When creating a rich cooperative learning task there are some basic principles that should be followed.

  1.  Open ended questions/tasks
  2.  Multiplied abilities/intelligences
  3.  Interdependence and individual responsibility
  4.  Connection with the main concepts of the curriculum
  5.  Connection with the “real life”

When creating such a task the first thing the teacher needs to do is to think about his/her learning goals. What do you want your students to learn or understand? Then you think of the best cooperative structure to reach that goal and at last you create questions or tasks that you think will help the students discuss and understand the content on a deeper level.

You can find some ideas of the Jigsaw method and Complex Instruction here:

Role of the teacher

The role of the teacher is very important in cooperative learning. To have an effective cooperative learning group teachers must know their students well. Grouping of students can be a difficult process and must be decided with care. Teachers must consider the different skills and competences, socio-economical background, personalities, status within the group, and gender when arranging cooperative groups. Much time is devoted to prepare the lesson for cooperative learning. However, teachers fade in the background and become a coach, facilitate, and sometimes a spectator after the lesson i s implemented. For many teachers this is the biggest challenge – to let go and allow students to learn independently and learn by their mistakes. Teachers who set up a good cooperative lesson teach students to teach themselves and each other. Students learn from their peers and become less dependent on the teacher for help.


Preparing our students for the labour market and training the skills and competences that the labour market wants and needs in their employees in the 21st century, does not happen by using traditional teaching methods. They were good for their purpose in the times of a very different labour marked but today they create a gap between learning process and the needs of business.

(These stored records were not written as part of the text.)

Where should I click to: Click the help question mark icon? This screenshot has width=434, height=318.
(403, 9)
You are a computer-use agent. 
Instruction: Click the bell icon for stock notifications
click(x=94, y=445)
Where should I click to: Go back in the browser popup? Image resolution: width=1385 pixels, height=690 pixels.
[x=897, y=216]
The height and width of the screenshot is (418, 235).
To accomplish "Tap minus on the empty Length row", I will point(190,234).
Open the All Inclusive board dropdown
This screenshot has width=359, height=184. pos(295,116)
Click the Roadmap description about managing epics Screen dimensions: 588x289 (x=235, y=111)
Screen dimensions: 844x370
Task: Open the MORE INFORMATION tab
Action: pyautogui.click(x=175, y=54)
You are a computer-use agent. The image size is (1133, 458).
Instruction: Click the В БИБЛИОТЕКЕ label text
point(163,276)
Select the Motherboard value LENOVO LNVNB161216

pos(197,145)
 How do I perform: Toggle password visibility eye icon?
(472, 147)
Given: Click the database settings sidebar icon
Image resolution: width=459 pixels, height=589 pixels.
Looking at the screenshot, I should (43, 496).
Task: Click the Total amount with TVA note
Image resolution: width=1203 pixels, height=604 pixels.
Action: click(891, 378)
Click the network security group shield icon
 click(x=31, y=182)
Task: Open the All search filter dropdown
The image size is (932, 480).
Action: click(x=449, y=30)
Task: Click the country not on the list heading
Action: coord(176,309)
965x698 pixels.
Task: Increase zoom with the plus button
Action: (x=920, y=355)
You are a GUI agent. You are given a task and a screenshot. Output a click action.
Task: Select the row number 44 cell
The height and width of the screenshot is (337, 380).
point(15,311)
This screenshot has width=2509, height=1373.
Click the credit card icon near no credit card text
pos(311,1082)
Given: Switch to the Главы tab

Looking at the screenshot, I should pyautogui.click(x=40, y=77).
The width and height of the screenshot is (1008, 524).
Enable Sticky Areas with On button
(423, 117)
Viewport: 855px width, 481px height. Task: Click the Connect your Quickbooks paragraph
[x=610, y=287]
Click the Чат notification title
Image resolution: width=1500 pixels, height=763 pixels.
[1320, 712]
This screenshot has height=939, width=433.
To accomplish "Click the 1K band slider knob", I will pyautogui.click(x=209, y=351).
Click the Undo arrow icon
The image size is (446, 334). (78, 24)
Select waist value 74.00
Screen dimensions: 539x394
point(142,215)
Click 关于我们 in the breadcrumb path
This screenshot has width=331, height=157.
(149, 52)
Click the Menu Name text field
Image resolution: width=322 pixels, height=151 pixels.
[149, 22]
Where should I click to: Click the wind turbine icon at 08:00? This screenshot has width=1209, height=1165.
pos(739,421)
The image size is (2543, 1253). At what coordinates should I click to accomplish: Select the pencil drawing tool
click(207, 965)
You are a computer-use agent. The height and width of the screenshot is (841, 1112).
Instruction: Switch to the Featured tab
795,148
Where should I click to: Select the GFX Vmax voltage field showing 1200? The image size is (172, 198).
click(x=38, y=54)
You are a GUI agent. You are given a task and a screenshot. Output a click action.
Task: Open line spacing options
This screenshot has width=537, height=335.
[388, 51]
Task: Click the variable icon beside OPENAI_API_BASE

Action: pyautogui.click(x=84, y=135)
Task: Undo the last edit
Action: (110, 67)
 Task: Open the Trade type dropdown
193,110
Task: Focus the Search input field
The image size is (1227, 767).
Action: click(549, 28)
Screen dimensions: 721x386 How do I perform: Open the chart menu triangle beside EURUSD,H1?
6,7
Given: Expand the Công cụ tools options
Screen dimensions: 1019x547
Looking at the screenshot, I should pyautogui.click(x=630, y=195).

This calls for changes. Teachers need to change the way they teach and students need to change the way they learn. Cooperative learning has shown to be the best possible method to meet these needs of the 21st century labour market. In conclusion, Cooperative learning is a very broad concept and teachers need to be well trained in order to generate cooperation between themselves with other teachers and have the support from the school or college management to make new paths in teaching and assessment. Thus, the most important steps would be: attitude of the teachers for change, good practical training for teachers, time to get around and prepare the changes, time to cooperate with other teachers, flexibility and support from the school / college management and suitable environments to facilitate the forms of learner activity that cooperative learning entails. Assessment policies need to move in conjunction with these changes so it is vital that National Agencies such as Examining and Awarding Bodies, Inspection regimes and teacher training have an understanding of the methodologies of cooperative learning and its products and learner processes. This would include consideration of support systems such as platforms to store and submit electronic and physical learning outcome evidence which is more complex than simple written or electronic text.

As discussed above, a variety of different things need to be considered when developing a cooperative learning lesson/tasks (student group, time, subject, aims, age of the students etc.). That’s why it’s not wise or even possible to create fixed lesson plans for cooperative learning. Each teacher needs to know how to prepare and plan his/her lessons and create their tasks. This guide is simply an awareness tool about the important steps to take when starting this journey towards cooperative learning in Vocational education.